For shorter contexts (less than 1,000 tokens), the Long Reader directly extracts the answer. However, for the longer contexts typical of LongRAG, the process is more nuanced. Initially, the model generates a detailed response that spans a few sentences, ensuring that it captures all relevant information. This initial output is then refined through a second round of processing, where the Long Reader condenses the response into a precise, concise answer.

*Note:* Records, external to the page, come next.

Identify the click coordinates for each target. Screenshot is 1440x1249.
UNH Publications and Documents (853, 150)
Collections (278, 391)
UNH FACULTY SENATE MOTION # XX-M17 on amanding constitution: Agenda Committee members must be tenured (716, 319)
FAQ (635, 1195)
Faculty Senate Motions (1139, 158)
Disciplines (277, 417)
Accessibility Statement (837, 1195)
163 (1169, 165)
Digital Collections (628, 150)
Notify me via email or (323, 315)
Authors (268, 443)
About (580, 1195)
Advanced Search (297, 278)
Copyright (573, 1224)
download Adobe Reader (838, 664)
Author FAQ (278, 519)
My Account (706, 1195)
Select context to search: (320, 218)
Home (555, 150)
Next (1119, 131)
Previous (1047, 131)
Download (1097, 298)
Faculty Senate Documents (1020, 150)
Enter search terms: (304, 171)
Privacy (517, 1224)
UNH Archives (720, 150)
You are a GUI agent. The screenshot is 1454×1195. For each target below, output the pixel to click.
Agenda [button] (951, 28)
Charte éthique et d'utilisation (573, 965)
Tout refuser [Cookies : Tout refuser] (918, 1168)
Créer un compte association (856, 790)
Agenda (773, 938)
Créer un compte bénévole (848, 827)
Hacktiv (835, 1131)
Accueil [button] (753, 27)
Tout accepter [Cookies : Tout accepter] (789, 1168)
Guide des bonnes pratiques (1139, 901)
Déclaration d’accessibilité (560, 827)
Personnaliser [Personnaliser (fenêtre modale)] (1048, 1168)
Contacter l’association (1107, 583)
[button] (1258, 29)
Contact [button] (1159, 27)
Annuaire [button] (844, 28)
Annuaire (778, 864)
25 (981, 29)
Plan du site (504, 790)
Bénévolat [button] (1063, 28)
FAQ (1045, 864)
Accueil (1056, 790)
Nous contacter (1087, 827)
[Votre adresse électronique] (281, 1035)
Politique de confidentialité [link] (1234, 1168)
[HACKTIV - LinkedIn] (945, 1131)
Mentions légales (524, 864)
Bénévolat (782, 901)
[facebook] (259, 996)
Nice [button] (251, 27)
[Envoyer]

This two-step approach ensures that the Long Reader can effectively handle the large amount of information provided by the long retrieval units while still delivering accurate and focused answers.
Evaluation
The paper presents a thorough evaluation of LongRAG on well-known datasets like Natural Questions (NQ) and HotpotQA. The results are compelling, showing an improvement in retrieval performance, with answer recall rates jumping from 52% to 71% on NQ (Figure 4), and from 47% to 72% on HotpotQA (Figure 5).
Conclusion
This article explored the innovative LongRAG framework, which is an innovative approach by extending the RAG framework to handle long documents, enabling the model to process and generate answers from extended contexts effectively. It incorporates a multi-step retrieval process that dynamically retrieves relevant sections of long texts, ensuring that the most pertinent information is used in the generation phase. This allows LongRAG to excel in tasks that require understanding and synthesizing information from lengthy and complex documents, outperforming traditional RAG models in such scenarios.
However, this approach is not without its challenges. The dependency on powerful long-context models means that the framework’s performance is tightly coupled with the capabilities of these models. Additionally, the grouping algorithm used for creating long retrieval units may require further refinement to generalize beyond Wikipedia-based corpora.